AIM OF THE EXERCISE:
Rewrite the material below with "screenshot" replaced by "image" wherever it occurs, keeping everything else the same and leaving out the pictures.

Dataset entries:

┌──

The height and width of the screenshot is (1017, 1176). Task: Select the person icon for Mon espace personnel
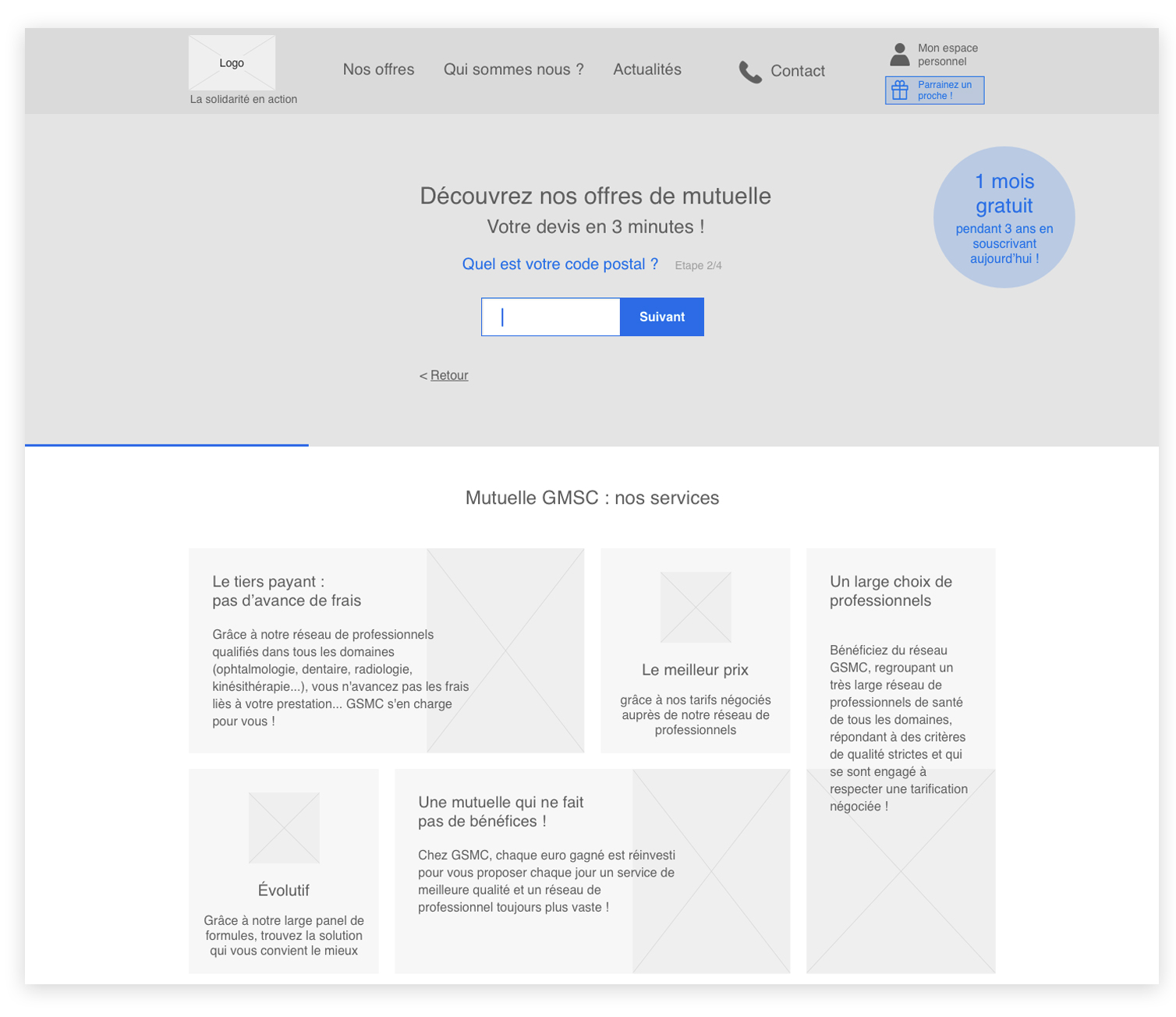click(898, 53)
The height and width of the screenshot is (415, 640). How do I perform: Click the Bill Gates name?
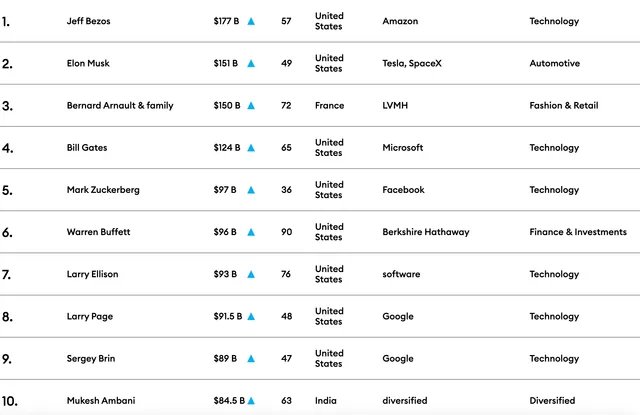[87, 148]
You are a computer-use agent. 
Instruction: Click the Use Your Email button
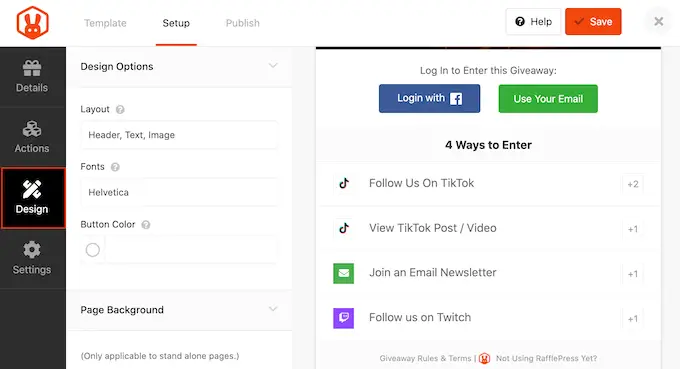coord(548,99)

└──

COMPLETED TASK:
The height and width of the image is (1017, 1176). Task: Select the person icon for Mon espace personnel
click(898, 53)
The height and width of the image is (415, 640). How do I perform: Click the Bill Gates name?
[87, 148]
You are a computer-use agent. 
Instruction: Click the Use Your Email button
coord(548,99)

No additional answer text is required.